Stored dataset items.
┏━━

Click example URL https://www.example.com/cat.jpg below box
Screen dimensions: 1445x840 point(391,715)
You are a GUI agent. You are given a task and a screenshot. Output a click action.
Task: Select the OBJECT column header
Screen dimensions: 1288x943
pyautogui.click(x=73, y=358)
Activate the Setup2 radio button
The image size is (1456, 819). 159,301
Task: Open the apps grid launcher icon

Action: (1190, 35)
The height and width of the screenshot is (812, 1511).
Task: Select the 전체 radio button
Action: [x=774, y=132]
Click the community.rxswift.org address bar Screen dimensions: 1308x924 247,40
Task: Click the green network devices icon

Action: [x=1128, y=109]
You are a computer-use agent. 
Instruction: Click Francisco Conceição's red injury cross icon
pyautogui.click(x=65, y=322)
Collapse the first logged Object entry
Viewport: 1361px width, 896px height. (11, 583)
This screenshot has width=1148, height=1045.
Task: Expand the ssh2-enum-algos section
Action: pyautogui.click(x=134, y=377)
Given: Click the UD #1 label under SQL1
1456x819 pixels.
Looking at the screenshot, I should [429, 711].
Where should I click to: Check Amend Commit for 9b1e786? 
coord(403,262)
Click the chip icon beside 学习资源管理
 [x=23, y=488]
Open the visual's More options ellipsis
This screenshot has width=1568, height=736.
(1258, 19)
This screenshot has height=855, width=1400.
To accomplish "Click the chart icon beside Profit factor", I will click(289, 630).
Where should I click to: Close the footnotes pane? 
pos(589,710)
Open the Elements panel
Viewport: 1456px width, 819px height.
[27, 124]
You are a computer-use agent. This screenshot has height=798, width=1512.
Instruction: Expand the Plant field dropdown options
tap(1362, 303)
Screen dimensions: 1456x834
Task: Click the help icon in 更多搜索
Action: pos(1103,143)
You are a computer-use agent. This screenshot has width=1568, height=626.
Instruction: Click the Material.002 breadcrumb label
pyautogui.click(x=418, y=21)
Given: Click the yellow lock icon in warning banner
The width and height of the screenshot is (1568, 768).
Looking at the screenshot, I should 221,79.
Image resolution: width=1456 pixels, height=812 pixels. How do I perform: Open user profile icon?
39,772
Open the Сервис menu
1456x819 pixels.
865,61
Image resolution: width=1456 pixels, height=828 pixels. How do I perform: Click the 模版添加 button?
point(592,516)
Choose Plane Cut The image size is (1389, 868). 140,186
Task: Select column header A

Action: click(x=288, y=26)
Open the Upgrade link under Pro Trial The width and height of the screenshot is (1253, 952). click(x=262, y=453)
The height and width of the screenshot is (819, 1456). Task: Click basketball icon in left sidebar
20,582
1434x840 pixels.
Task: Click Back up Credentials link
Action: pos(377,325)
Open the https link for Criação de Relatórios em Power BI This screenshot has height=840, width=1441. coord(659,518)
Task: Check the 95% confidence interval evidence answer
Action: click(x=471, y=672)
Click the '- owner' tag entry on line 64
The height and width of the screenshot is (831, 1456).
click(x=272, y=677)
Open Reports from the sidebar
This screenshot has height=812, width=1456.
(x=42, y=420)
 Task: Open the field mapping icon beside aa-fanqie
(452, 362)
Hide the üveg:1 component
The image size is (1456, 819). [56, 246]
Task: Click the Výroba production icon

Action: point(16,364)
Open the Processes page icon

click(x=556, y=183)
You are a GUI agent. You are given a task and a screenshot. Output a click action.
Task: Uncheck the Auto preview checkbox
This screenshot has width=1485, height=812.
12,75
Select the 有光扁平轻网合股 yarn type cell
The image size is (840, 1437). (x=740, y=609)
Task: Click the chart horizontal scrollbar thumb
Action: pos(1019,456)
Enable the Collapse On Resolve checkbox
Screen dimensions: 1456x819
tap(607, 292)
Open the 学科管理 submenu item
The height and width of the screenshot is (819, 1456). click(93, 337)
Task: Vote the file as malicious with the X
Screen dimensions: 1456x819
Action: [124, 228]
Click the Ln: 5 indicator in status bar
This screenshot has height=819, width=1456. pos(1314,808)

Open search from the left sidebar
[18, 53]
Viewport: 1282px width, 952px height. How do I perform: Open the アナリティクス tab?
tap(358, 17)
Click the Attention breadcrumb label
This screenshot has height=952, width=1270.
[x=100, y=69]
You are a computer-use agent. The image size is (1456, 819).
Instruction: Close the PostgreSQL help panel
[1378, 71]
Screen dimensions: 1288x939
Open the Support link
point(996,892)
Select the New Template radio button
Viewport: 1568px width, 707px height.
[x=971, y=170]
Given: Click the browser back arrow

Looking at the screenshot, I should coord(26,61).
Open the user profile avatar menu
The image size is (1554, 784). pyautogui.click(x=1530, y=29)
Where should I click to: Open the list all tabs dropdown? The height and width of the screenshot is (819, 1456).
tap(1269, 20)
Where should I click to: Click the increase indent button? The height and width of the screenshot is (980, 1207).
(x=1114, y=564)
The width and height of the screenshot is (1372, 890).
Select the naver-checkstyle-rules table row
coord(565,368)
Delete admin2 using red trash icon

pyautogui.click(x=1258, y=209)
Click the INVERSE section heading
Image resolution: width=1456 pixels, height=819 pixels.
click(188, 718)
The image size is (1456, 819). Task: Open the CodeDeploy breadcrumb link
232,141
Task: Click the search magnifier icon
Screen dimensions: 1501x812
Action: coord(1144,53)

┗━━

What you need to do.
Copy each entry exactly, leaving every line as it is.

Solution for this task.
Click example URL https://www.example.com/cat.jpg below box
Screen dimensions: 1445x840 point(391,715)
You are a GUI agent. You are given a task and a screenshot. Output a click action.
Task: Select the OBJECT column header
Screen dimensions: 1288x943
pyautogui.click(x=73, y=358)
Activate the Setup2 radio button
The image size is (1456, 819). 159,301
Task: Open the apps grid launcher icon

Action: (1190, 35)
The height and width of the screenshot is (812, 1511).
Task: Select the 전체 radio button
Action: [x=774, y=132]
Click the community.rxswift.org address bar Screen dimensions: 1308x924 247,40
Task: Click the green network devices icon

Action: [x=1128, y=109]
You are a computer-use agent. 
Instruction: Click Francisco Conceição's red injury cross icon
pyautogui.click(x=65, y=322)
Collapse the first logged Object entry
Viewport: 1361px width, 896px height. (11, 583)
This screenshot has width=1148, height=1045.
Task: Expand the ssh2-enum-algos section
Action: pyautogui.click(x=134, y=377)
Given: Click the UD #1 label under SQL1
1456x819 pixels.
Looking at the screenshot, I should [429, 711].
Where should I click to: Check Amend Commit for 9b1e786? 
coord(403,262)
Click the chip icon beside 学习资源管理
 [x=23, y=488]
Open the visual's More options ellipsis
This screenshot has width=1568, height=736.
(1258, 19)
This screenshot has height=855, width=1400.
To accomplish "Click the chart icon beside Profit factor", I will click(289, 630).
Where should I click to: Close the footnotes pane? 
pos(589,710)
Open the Elements panel
Viewport: 1456px width, 819px height.
[27, 124]
You are a computer-use agent. This screenshot has height=798, width=1512.
Instruction: Expand the Plant field dropdown options
tap(1362, 303)
Screen dimensions: 1456x834
Task: Click the help icon in 更多搜索
Action: pos(1103,143)
You are a computer-use agent. This screenshot has width=1568, height=626.
Instruction: Click the Material.002 breadcrumb label
pyautogui.click(x=418, y=21)
Given: Click the yellow lock icon in warning banner
The width and height of the screenshot is (1568, 768).
Looking at the screenshot, I should 221,79.
Image resolution: width=1456 pixels, height=812 pixels. How do I perform: Open user profile icon?
39,772
Open the Сервис menu
1456x819 pixels.
865,61
Image resolution: width=1456 pixels, height=828 pixels. How do I perform: Click the 模版添加 button?
point(592,516)
Choose Plane Cut The image size is (1389, 868). 140,186
Task: Select column header A

Action: click(x=288, y=26)
Open the Upgrade link under Pro Trial The width and height of the screenshot is (1253, 952). click(x=262, y=453)
The height and width of the screenshot is (819, 1456). Task: Click basketball icon in left sidebar
20,582
1434x840 pixels.
Task: Click Back up Credentials link
Action: pos(377,325)
Open the https link for Criação de Relatórios em Power BI This screenshot has height=840, width=1441. coord(659,518)
Task: Check the 95% confidence interval evidence answer
Action: click(x=471, y=672)
Click the '- owner' tag entry on line 64
The height and width of the screenshot is (831, 1456).
click(x=272, y=677)
Open Reports from the sidebar
This screenshot has height=812, width=1456.
(x=42, y=420)
 Task: Open the field mapping icon beside aa-fanqie
(452, 362)
Hide the üveg:1 component
The image size is (1456, 819). [56, 246]
Task: Click the Výroba production icon

Action: point(16,364)
Open the Processes page icon

click(x=556, y=183)
You are a GUI agent. You are given a task and a screenshot. Output a click action.
Task: Uncheck the Auto preview checkbox
This screenshot has width=1485, height=812.
12,75
Select the 有光扁平轻网合股 yarn type cell
The image size is (840, 1437). (x=740, y=609)
Task: Click the chart horizontal scrollbar thumb
Action: pos(1019,456)
Enable the Collapse On Resolve checkbox
Screen dimensions: 1456x819
tap(607, 292)
Open the 学科管理 submenu item
The height and width of the screenshot is (819, 1456). click(93, 337)
Task: Vote the file as malicious with the X
Screen dimensions: 1456x819
Action: [124, 228]
Click the Ln: 5 indicator in status bar
This screenshot has height=819, width=1456. pos(1314,808)

Open search from the left sidebar
[18, 53]
Viewport: 1282px width, 952px height. How do I perform: Open the アナリティクス tab?
tap(358, 17)
Click the Attention breadcrumb label
This screenshot has height=952, width=1270.
[x=100, y=69]
You are a computer-use agent. The image size is (1456, 819).
Instruction: Close the PostgreSQL help panel
[1378, 71]
Screen dimensions: 1288x939
Open the Support link
point(996,892)
Select the New Template radio button
Viewport: 1568px width, 707px height.
[x=971, y=170]
Given: Click the browser back arrow

Looking at the screenshot, I should coord(26,61).
Open the user profile avatar menu
The image size is (1554, 784). pyautogui.click(x=1530, y=29)
Where should I click to: Open the list all tabs dropdown? The height and width of the screenshot is (819, 1456).
tap(1269, 20)
Where should I click to: Click the increase indent button? The height and width of the screenshot is (980, 1207).
(x=1114, y=564)
The width and height of the screenshot is (1372, 890).
Select the naver-checkstyle-rules table row
coord(565,368)
Delete admin2 using red trash icon

pyautogui.click(x=1258, y=209)
Click the INVERSE section heading
Image resolution: width=1456 pixels, height=819 pixels.
click(188, 718)
The image size is (1456, 819). Task: Open the CodeDeploy breadcrumb link
232,141
Task: Click the search magnifier icon
Screen dimensions: 1501x812
Action: coord(1144,53)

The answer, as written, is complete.